Group says gun ads on Facebook violate the company’s policies
Facebook has allowed ads for guns and gun accessories to run on its platform in violation of its own rules, according to a report released Wednesday from the Tech Transparency Project (TTP).
The platform’s parent company Meta prohibits advertisements promoting the use or sale of weapons and weapon accessories in its own ad policies, but the TTP investigation found that Meta “regularly approves” such ads, sounding alarms about the company’s review system for what goes up on its sites.
The investigation reportedly uncovered 173 examples of gun-related ads that were approved to run on Facebook and Instagram Aug. 15-29 alone.
The material advertised the guns themselves, as well as rifle scopes and mounted lights attachments and accessories to speed up loading ammunition into gun magazines.

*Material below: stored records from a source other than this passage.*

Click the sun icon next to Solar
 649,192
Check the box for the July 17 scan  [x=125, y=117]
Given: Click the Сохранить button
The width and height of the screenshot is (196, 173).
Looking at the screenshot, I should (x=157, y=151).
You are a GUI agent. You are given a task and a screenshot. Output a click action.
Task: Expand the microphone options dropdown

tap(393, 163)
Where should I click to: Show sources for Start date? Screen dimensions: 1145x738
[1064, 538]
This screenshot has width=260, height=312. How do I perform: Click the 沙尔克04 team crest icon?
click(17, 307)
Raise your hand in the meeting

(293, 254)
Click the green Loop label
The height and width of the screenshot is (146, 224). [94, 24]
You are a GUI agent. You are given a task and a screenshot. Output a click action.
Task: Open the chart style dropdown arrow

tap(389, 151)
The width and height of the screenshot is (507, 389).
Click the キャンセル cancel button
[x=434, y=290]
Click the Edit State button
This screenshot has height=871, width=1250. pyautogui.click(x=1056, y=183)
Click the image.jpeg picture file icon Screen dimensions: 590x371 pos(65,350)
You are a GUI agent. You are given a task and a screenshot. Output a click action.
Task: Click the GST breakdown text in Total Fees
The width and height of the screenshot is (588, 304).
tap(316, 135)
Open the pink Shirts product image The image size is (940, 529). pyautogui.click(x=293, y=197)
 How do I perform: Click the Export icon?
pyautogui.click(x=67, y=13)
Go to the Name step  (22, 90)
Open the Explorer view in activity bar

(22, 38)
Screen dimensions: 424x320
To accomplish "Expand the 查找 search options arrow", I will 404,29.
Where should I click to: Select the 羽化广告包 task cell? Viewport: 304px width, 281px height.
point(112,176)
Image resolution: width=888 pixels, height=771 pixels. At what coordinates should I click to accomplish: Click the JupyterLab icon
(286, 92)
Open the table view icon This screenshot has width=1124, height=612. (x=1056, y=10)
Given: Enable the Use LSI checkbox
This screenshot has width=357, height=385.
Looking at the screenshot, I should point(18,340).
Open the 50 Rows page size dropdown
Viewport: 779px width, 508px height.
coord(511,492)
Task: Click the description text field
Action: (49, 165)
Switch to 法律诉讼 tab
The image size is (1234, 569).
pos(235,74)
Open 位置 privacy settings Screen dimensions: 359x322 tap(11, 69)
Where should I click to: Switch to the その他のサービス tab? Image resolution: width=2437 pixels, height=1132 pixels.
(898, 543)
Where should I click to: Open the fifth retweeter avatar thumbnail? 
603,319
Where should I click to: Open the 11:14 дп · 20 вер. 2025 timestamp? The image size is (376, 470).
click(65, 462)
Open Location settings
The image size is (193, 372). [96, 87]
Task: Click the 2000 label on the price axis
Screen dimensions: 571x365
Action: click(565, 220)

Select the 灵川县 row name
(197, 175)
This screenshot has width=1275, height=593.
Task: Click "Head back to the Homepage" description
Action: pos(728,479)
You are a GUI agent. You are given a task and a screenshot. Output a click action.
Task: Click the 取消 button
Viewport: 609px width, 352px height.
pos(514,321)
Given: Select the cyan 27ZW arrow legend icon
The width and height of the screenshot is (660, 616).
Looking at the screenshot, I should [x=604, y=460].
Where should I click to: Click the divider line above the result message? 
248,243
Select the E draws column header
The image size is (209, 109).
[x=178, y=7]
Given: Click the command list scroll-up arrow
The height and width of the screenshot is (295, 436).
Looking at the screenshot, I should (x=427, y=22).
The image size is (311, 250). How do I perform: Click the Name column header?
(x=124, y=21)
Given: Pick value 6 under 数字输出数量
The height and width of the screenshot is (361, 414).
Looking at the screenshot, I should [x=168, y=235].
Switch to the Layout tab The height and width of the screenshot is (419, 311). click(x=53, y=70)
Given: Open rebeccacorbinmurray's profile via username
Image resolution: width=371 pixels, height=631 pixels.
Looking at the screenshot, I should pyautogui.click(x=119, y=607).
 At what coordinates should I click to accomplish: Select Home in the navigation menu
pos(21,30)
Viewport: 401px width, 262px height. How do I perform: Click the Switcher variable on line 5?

“Disturbingly, some of the ads identified by TTP marketed AR-15 style rifles—the weapon of choice for mass shooters in the United States—or accessories to use with an AR-15, with one ad for a rifle sight declaring, ‘EVERY AR-15 OWNER NEEDS THIS,’” the report reads.
The investigation also found a number of ads for “gun raffles” in which the weapons were raffled off to raise money for an individual or organization.
These ads appear to have gotten past Facebook’s ad review, a primarily automated process all ads have to undergo before they’re OKed to run on the platform.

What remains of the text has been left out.